=== Begin Enclosure ===
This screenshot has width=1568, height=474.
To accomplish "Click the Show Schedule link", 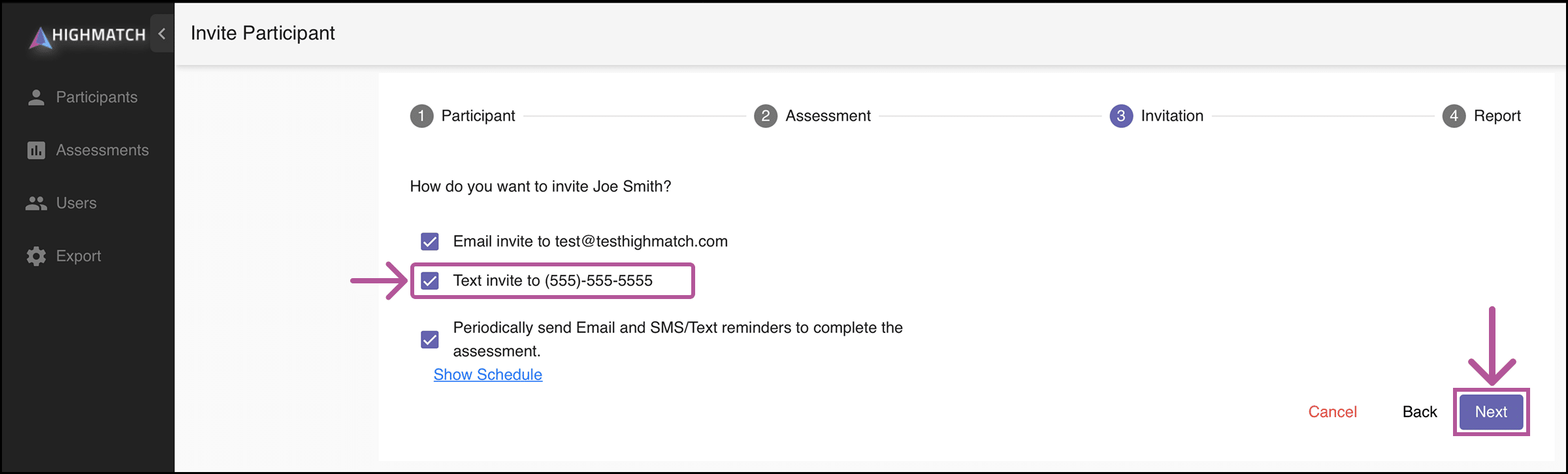I will [488, 375].
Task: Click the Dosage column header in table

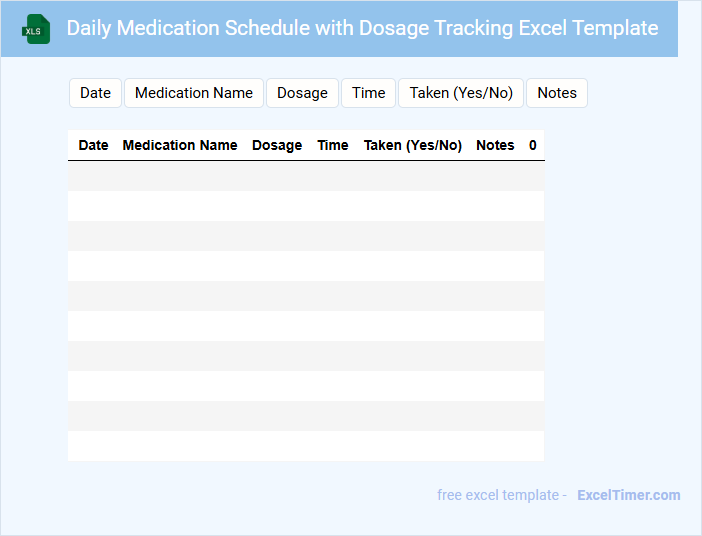Action: pyautogui.click(x=277, y=145)
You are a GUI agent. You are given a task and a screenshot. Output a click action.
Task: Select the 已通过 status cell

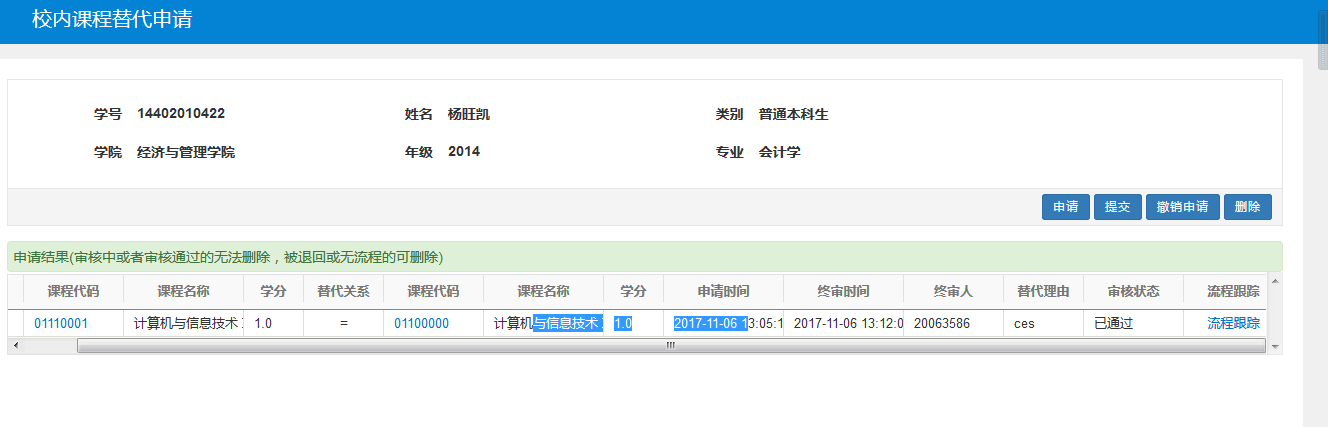pyautogui.click(x=1113, y=324)
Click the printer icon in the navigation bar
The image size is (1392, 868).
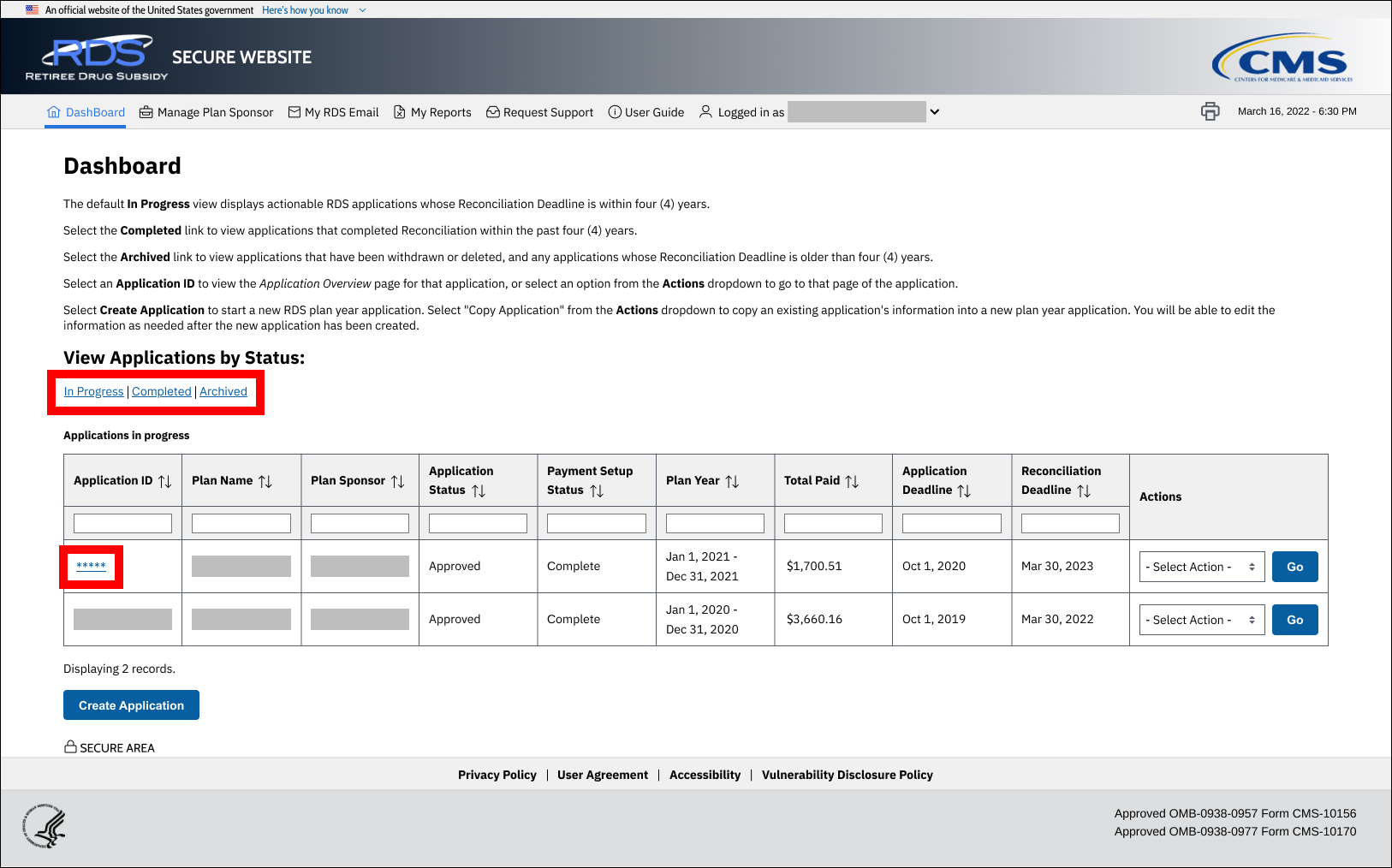pos(1210,111)
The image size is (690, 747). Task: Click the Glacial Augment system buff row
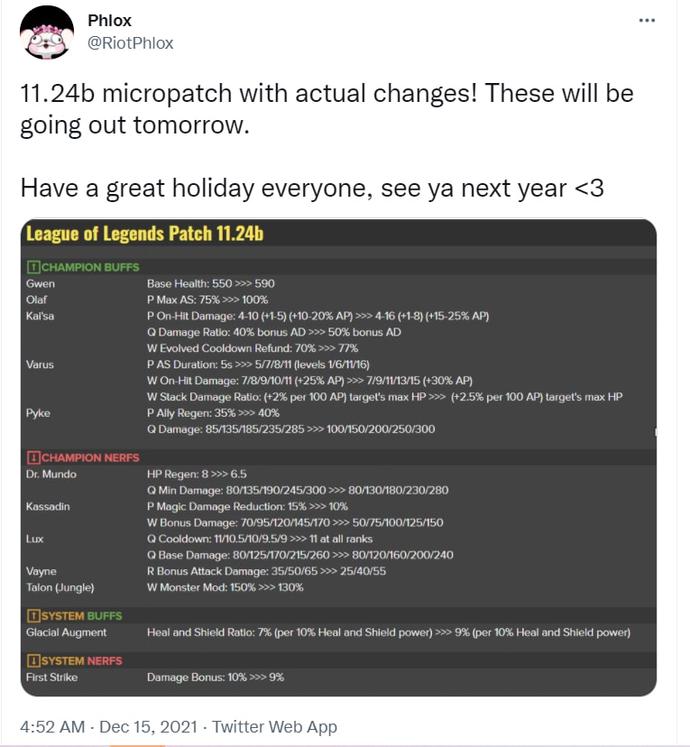[388, 632]
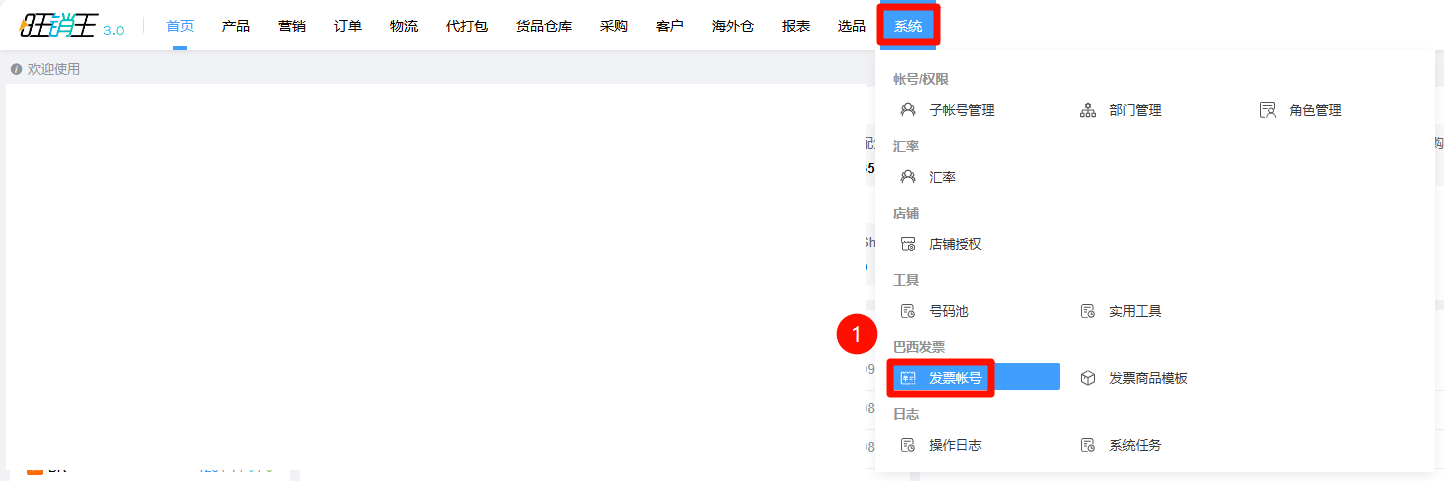The height and width of the screenshot is (481, 1444).
Task: Click the 汇率 icon in dropdown
Action: 908,177
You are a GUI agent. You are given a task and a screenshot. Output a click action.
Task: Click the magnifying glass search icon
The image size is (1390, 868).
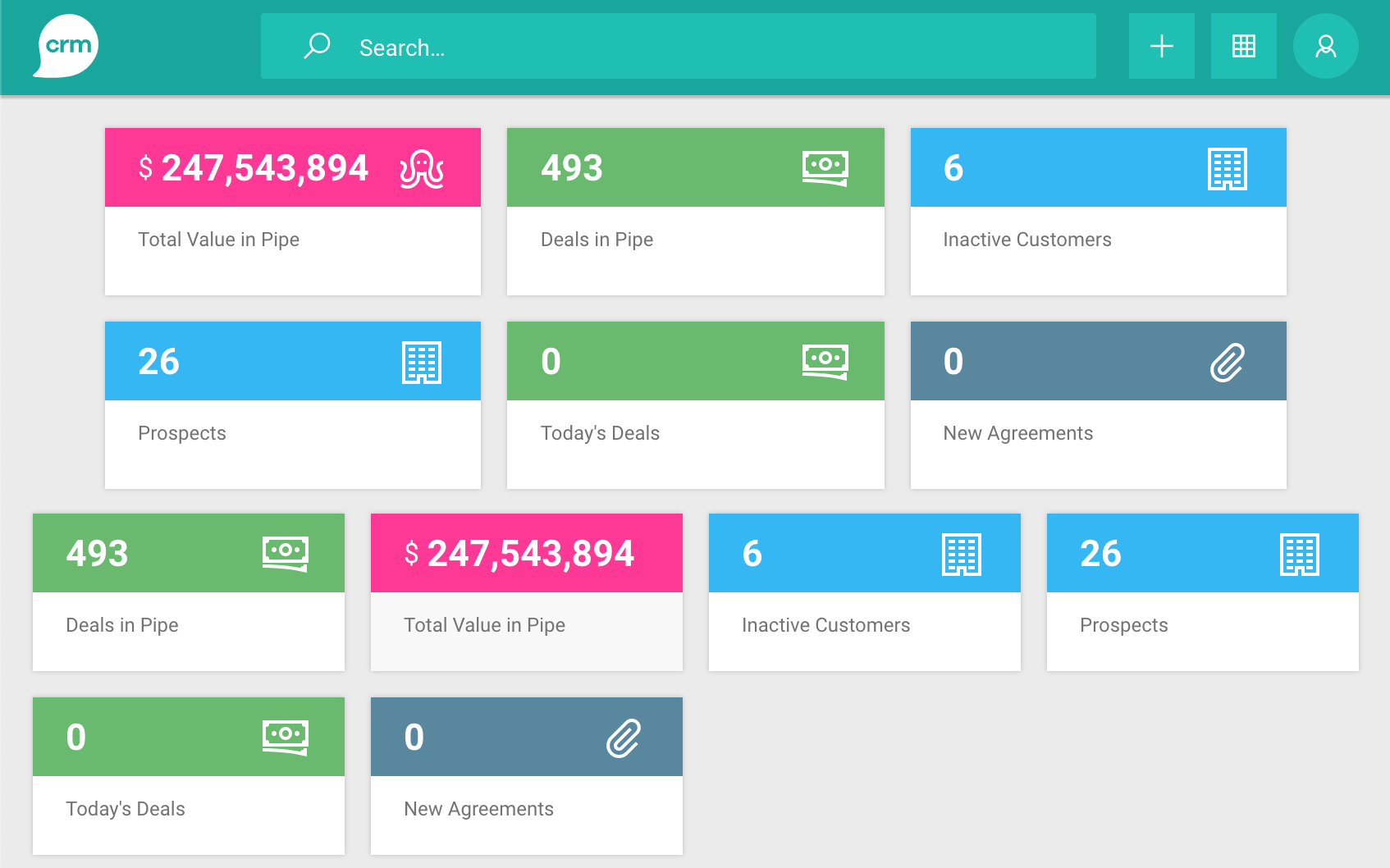(x=317, y=46)
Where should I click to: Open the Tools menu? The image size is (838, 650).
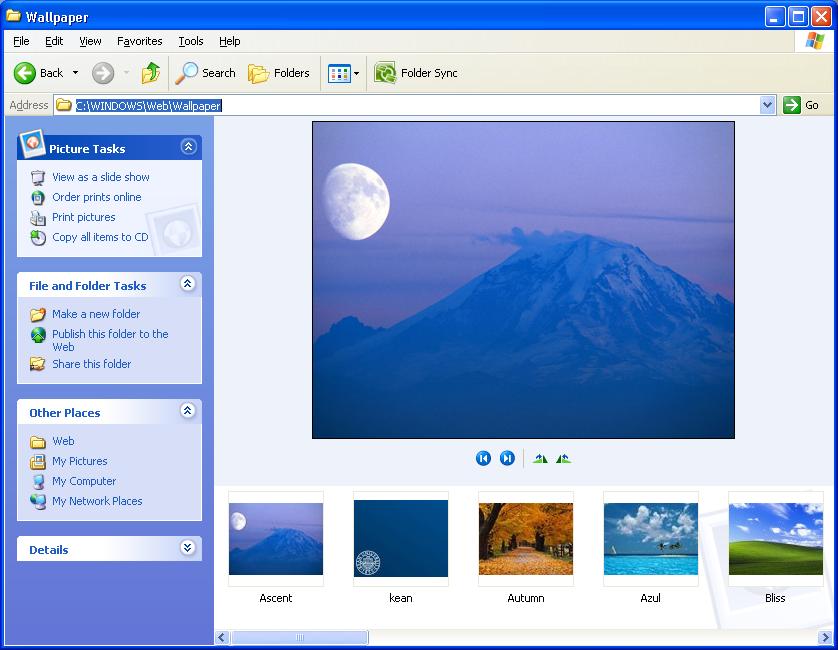click(190, 41)
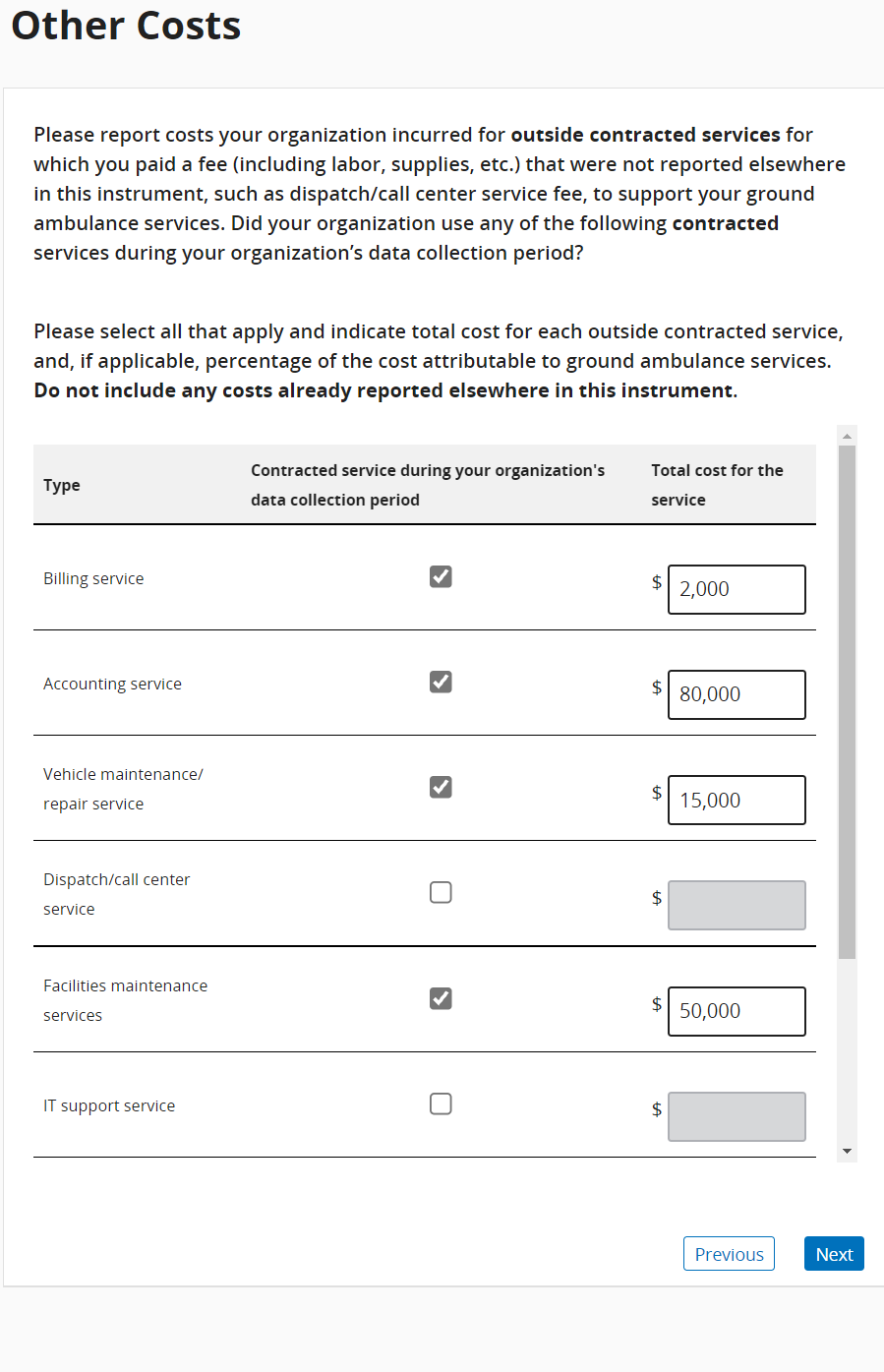Edit the Accounting service cost field

737,694
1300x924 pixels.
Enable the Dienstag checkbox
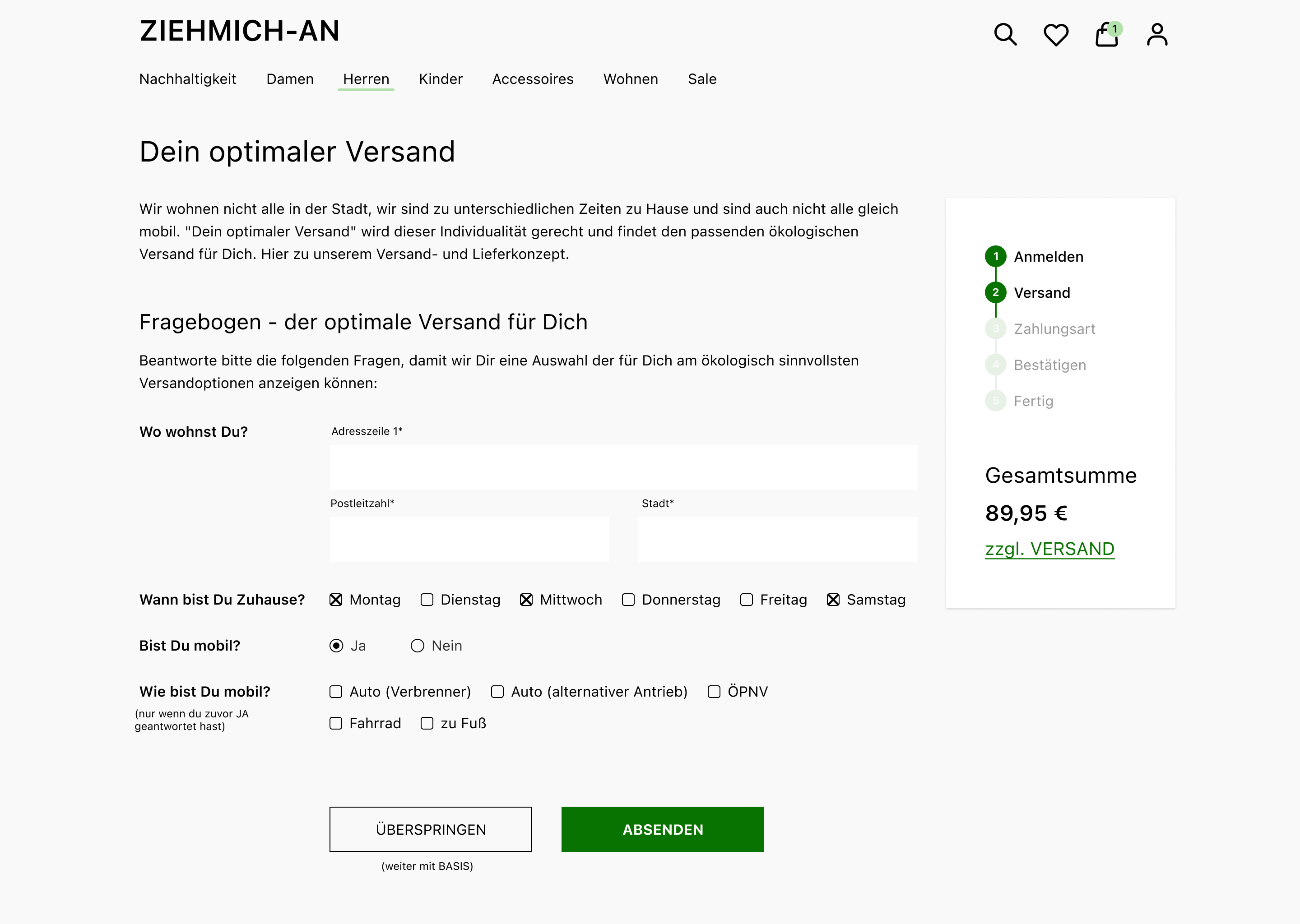pyautogui.click(x=427, y=600)
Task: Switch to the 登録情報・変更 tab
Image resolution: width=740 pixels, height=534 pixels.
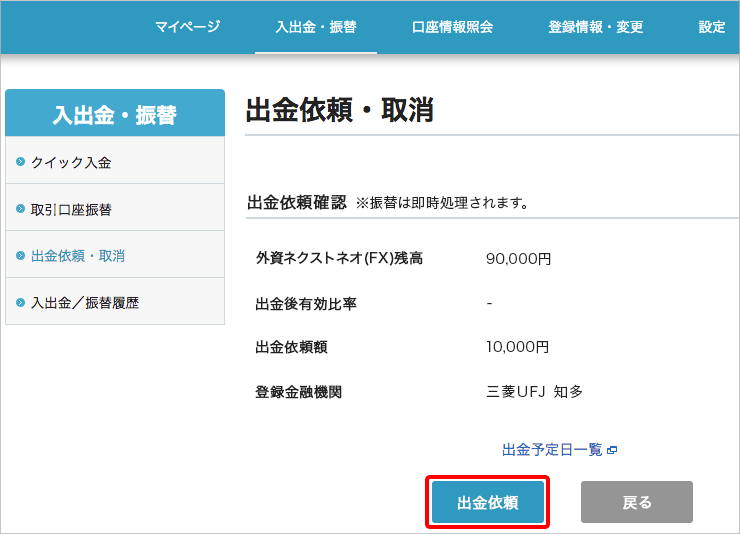Action: point(595,27)
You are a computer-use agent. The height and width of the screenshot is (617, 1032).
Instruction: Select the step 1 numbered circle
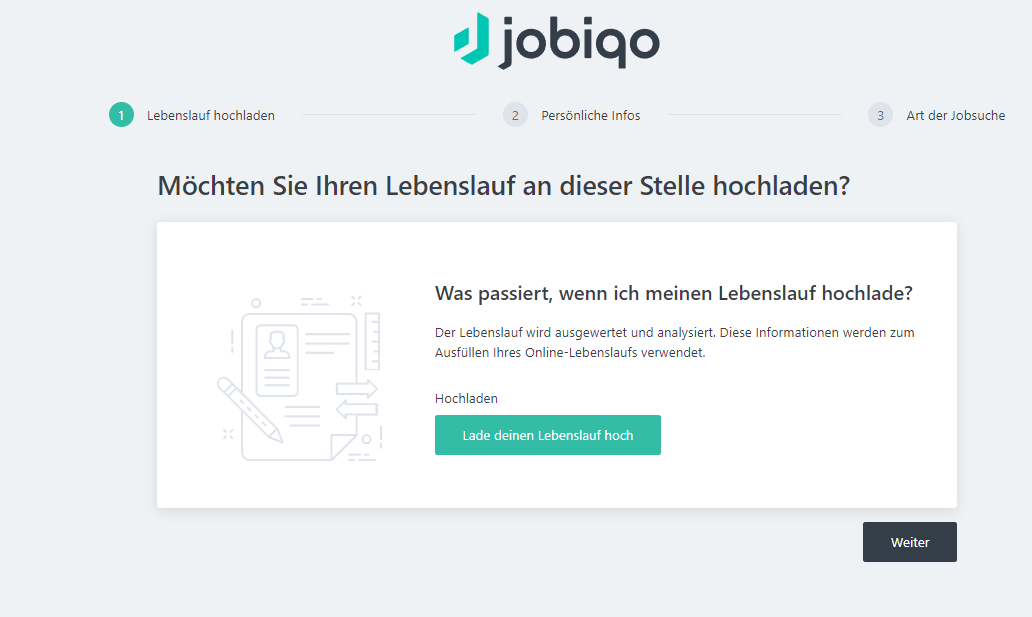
=== End Enclosure ===
• **Problem requirements**:
Quote exactly the lines from the line that contains "You are a computer-use" through the last line of the listing, please, leaving out all pictures.

• **Response area**:
You are a computer-use agent. The height and width of the screenshot is (617, 1032).
Instruction: Select the step 1 numbered circle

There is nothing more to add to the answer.